_Exercise goal_:
Among the entries below, retype exactly the lines starting with the one with "Collapse the 此电脑 tree node" and going on through the one with "Task: Click the Twitter bird icon", but not the pictures.

Start of Block

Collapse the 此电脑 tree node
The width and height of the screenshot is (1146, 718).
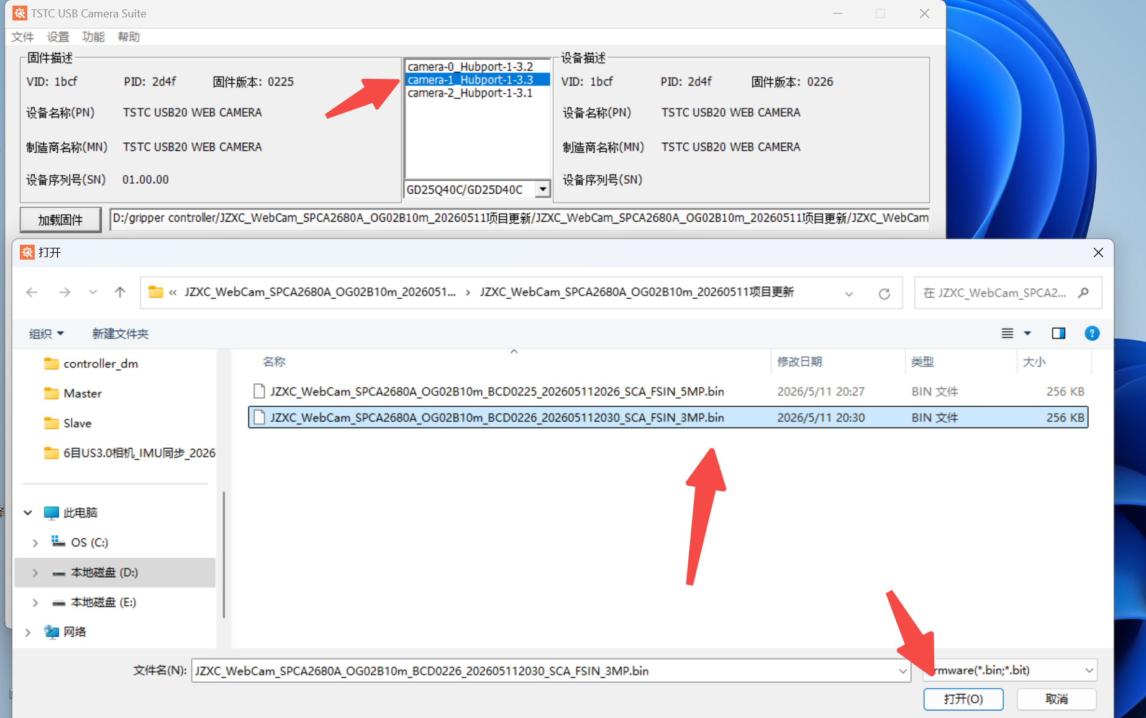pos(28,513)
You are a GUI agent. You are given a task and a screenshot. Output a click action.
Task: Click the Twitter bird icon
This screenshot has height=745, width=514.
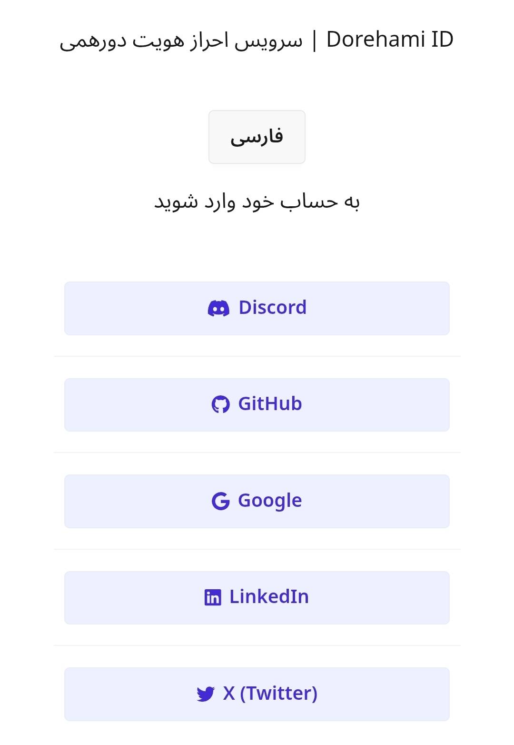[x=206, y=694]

End of Block
Start of Block

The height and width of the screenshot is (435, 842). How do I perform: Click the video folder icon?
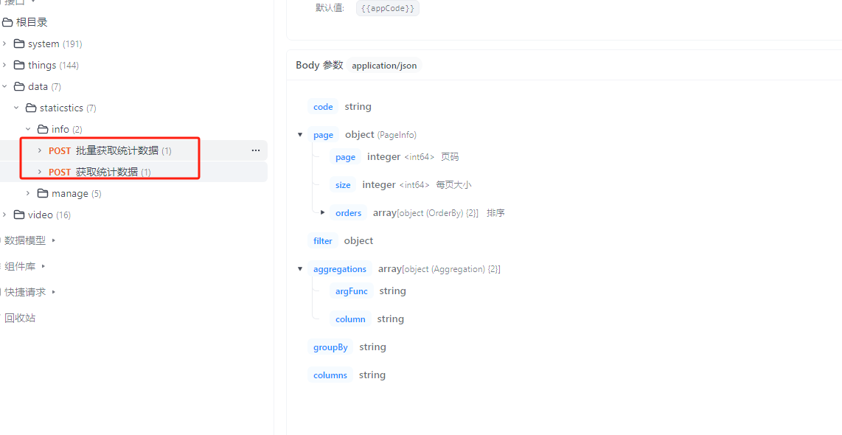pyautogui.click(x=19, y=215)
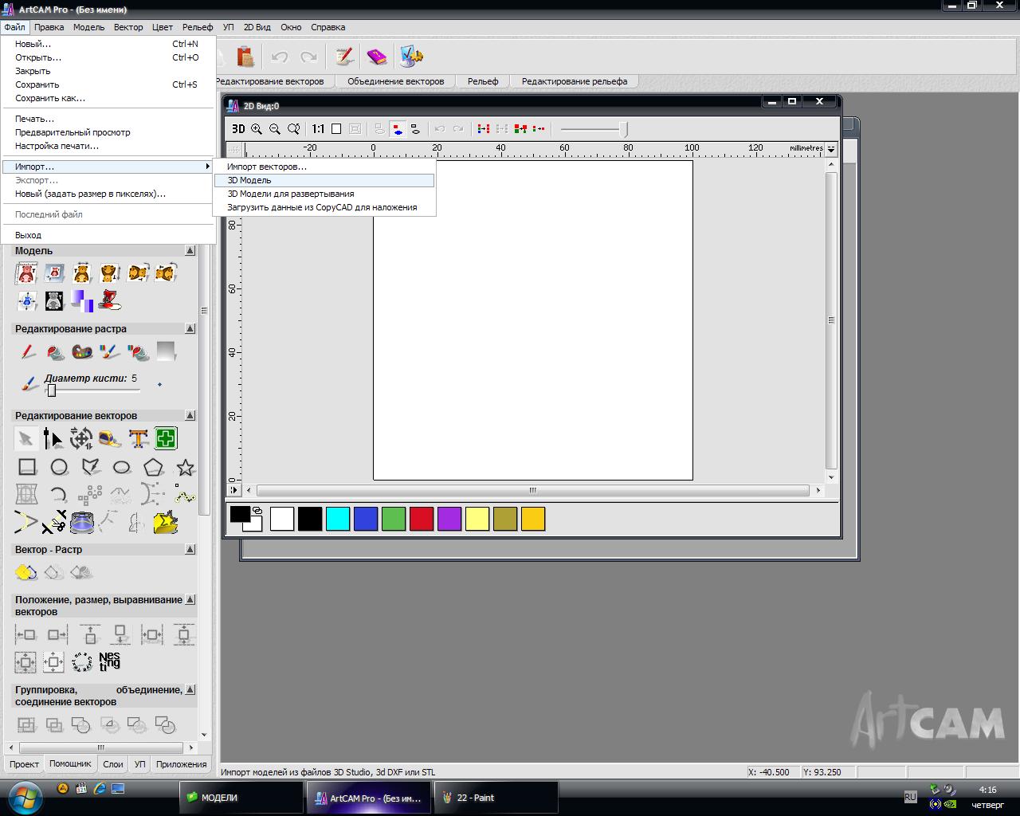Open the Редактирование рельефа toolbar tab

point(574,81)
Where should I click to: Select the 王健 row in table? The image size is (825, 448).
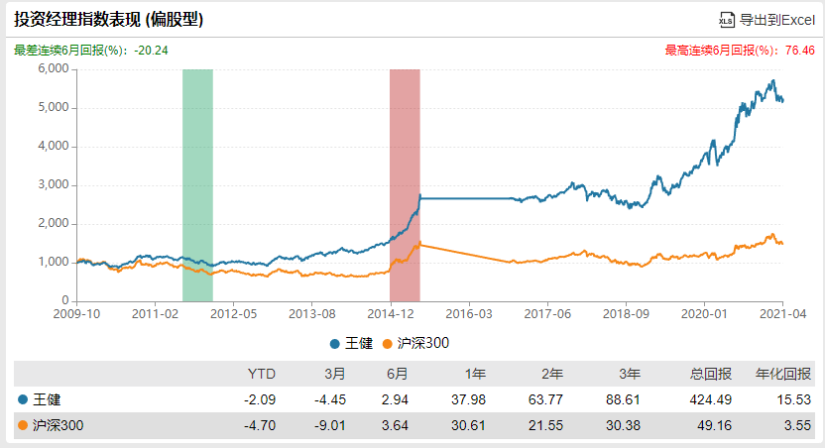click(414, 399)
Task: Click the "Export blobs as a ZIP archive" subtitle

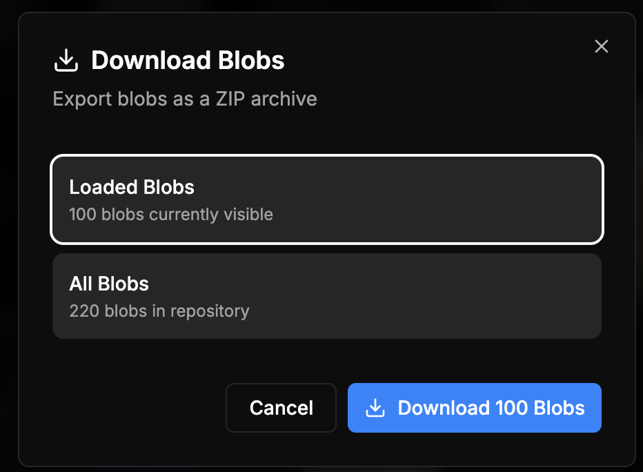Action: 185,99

End of Block

_Result of the task_:
Collapse the 此电脑 tree node
The width and height of the screenshot is (1146, 718).
pos(28,513)
You are a GUI agent. You are given a task and a screenshot. Output a click action.
Task: Click the Twitter bird icon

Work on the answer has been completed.